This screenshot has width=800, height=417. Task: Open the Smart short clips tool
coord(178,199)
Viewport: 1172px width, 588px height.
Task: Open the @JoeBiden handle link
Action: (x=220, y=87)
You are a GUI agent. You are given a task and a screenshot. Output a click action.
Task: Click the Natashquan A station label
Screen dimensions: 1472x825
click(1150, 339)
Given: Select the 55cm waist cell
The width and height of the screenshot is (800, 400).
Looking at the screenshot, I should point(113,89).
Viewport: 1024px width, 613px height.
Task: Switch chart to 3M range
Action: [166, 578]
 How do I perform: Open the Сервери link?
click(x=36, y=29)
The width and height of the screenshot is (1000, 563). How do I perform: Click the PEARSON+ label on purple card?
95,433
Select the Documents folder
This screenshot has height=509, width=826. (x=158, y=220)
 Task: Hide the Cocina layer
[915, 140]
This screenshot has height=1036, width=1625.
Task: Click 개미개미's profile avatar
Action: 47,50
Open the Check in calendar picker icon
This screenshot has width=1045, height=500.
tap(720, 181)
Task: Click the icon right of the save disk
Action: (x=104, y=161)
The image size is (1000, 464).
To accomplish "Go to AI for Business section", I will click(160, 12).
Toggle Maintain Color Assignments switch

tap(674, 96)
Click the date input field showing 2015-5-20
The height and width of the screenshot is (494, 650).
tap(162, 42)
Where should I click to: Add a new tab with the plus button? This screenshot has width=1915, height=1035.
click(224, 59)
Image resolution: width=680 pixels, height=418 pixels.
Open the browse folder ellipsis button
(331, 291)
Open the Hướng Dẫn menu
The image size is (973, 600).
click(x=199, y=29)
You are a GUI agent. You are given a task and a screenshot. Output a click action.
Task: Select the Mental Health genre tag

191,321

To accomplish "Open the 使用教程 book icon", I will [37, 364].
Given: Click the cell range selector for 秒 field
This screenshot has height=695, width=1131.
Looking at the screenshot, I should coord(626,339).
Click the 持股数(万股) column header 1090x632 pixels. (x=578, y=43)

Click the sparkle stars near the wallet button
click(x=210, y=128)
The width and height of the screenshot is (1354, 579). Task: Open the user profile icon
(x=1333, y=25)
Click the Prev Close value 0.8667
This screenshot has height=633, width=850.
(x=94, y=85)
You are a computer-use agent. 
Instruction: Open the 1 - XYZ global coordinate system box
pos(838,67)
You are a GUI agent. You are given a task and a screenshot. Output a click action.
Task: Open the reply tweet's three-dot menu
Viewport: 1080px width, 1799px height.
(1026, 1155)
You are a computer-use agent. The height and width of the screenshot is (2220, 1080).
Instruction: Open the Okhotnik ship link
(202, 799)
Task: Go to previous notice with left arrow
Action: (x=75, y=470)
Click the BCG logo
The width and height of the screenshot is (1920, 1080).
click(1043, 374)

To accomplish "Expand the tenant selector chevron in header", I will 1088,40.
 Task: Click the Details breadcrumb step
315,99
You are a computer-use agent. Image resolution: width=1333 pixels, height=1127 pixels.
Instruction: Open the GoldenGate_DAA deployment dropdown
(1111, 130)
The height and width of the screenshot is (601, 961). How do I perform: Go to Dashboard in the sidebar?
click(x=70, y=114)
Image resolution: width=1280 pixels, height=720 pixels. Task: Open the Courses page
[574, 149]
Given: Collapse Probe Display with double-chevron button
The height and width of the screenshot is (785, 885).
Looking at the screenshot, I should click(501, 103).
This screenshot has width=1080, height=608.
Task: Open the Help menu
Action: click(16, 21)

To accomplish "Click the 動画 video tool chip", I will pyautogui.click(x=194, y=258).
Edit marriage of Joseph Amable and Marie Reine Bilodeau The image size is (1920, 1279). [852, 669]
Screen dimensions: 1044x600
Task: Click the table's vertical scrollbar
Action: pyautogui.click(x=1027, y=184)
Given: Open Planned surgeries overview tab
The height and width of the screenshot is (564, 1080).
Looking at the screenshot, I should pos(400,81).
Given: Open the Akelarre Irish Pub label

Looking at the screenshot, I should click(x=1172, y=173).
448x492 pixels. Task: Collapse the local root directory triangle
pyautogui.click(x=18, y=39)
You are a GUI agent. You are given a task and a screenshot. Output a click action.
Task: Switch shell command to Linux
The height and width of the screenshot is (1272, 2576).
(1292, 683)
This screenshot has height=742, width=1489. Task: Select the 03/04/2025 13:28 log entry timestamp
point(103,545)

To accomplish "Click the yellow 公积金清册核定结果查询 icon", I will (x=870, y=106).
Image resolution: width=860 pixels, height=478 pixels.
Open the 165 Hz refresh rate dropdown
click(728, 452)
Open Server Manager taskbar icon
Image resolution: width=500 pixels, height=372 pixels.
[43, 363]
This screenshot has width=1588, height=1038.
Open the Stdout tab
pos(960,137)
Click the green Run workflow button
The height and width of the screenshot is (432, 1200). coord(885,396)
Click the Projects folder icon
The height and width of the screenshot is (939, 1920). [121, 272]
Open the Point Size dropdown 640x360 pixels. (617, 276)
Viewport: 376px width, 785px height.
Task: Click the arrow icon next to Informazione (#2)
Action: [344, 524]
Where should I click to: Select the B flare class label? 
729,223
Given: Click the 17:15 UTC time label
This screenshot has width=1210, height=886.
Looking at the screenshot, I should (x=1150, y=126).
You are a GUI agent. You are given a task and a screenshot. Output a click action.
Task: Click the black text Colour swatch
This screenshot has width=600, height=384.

____

Required action: Return the lines of the listing where the string "selector" appears.

Answer to this problem:
Given: Click the cell range selector for 秒 field
To accomplish "Expand the tenant selector chevron in header", I will 1088,40.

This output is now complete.